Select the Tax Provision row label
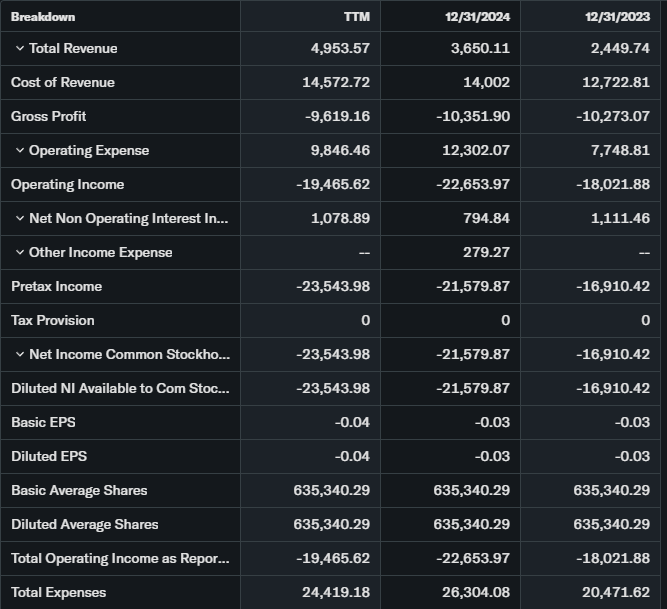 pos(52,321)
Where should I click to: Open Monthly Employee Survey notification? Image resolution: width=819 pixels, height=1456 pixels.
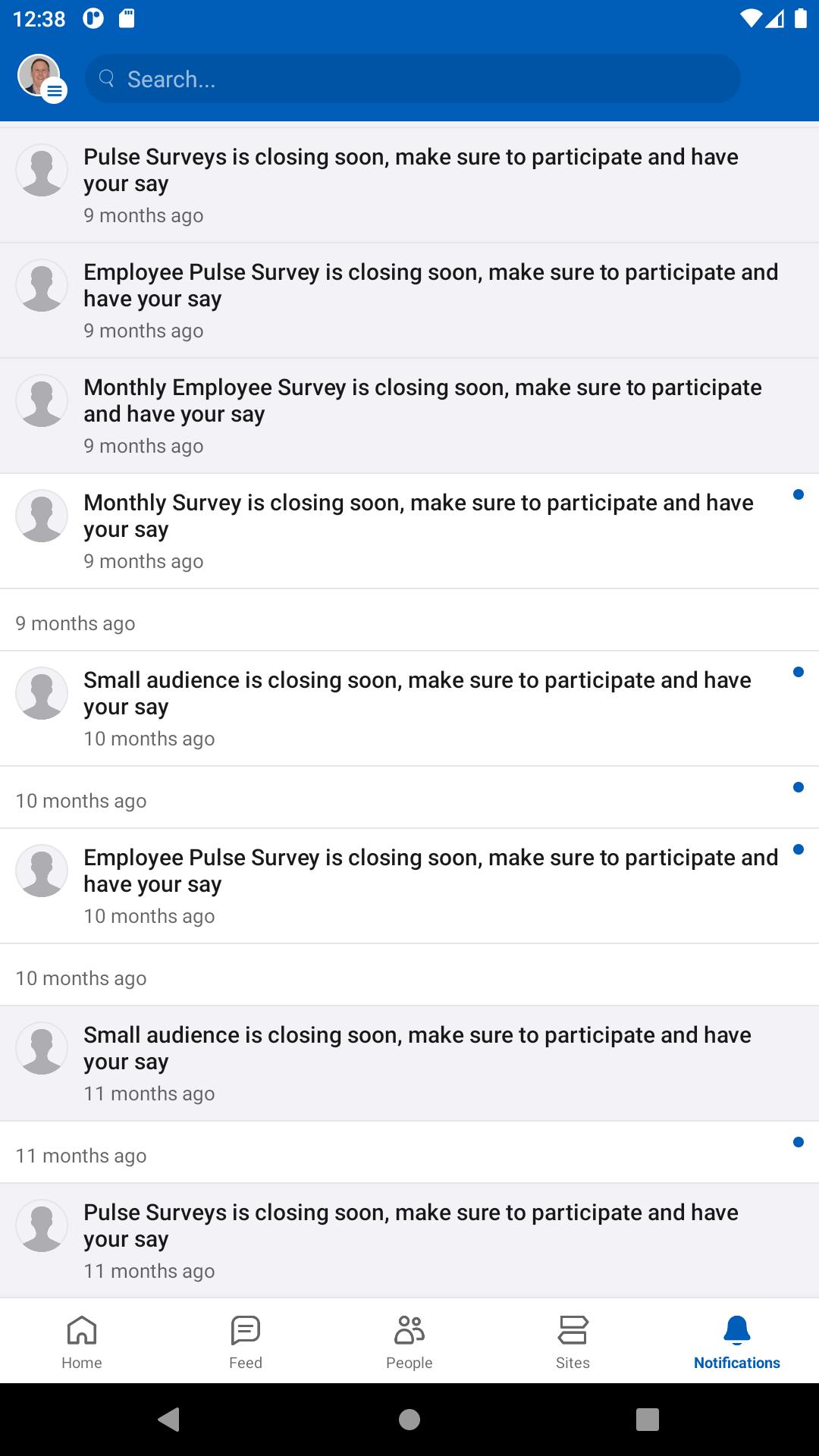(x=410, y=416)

--------------------------------

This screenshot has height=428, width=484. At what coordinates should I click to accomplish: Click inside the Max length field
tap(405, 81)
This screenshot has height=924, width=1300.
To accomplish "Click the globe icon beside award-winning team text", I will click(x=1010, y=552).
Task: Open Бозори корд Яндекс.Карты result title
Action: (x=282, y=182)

--------------------------------

The expected output is exactly the lines of the listing above between the line holding "This screenshot has height=428, width=484." and the line holding "This screenshot has height=924, width=1300.", inclusive.

> Task output:
This screenshot has height=428, width=484. At what coordinates should I click to accomplish: Click inside the Max length field
tap(405, 81)
This screenshot has height=924, width=1300.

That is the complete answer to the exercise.